13. Provolone is high in protein, calcium, and vitamins. One ounce contains 7 grams of protein primarily casein, 10% of your RDI for calcium largely from milk, and small amounts of B and A vitamins. Moderate fat and sodium levels make it relatively healthy.

14. Properly stored, it can last from a few weeks for young styles to over a year for the aged. Wrap tightly in waxed or plastic wrap, keep humidity low, and store in the warmest section of the refrigerator. If mold develops on an aged variety, cut away hardened parts and the remainder should still be safe to eat.

Frequently Asked Questions

Is provolone healthy?

Yes, when consumed in moderation. It provides protein, calcium, vitamins, and healthy fats. But it can also be high in saturated fat and sodium if overeaten.

What’s the difference between provolone piccante and dolce provolone?

Piccante is aged over 6 months to develop a sharp flavor while dolce ages around 2-3 months for milder tastes. Dolce is also softer and more elastic.

Can I substitute another cheese for provolone?

Mozzarella, Swiss, asiago, and gouda all have similarities to provolone’s texture. Choose ones aged over 6 months for matches to aged provolone’s flavor.

Is provolone safe to eat when pregnant?

Pregnant people should avoid soft cheeses due to listeria risks. But firmer, aged cheeses like provolone that are cooked thoroughly as pizza toppings are typically safe during pregnancy. Check with doctors for personalized advice.
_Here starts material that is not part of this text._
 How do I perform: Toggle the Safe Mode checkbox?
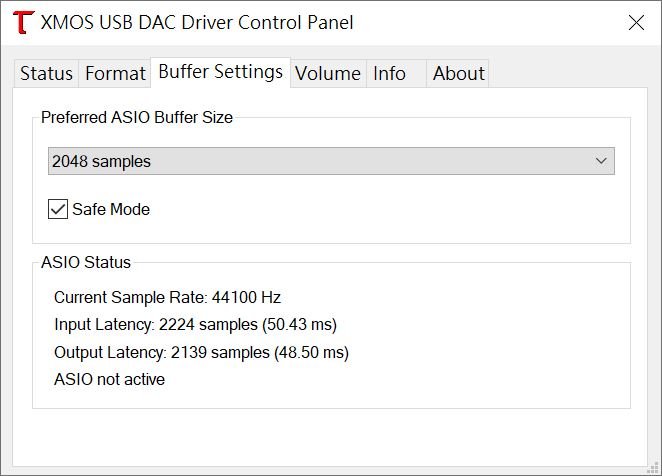(x=58, y=209)
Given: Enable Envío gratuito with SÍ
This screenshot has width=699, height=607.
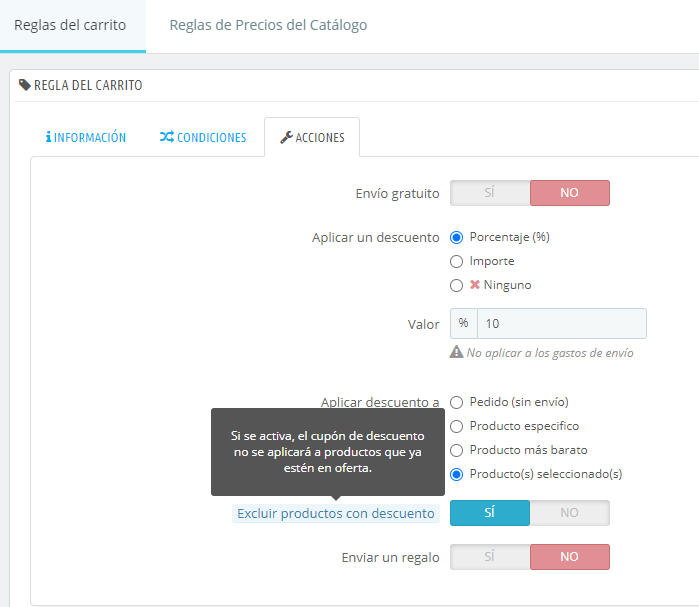Looking at the screenshot, I should click(x=490, y=193).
What wine pairs best with aged provolone?

Full-bodied red wines like Barolo, Montepulciano d’Abruzzo, Cabernet Sauvignon or Zinfandel make excellent pairings with provolone piccante’s bold flavor.

Can I freeze provolone cheese?

Yes, it freezes well for 3-4 months. Grate or slice first so you can take out smaller portions as needed. Allow to thaw overnight in the fridge before using.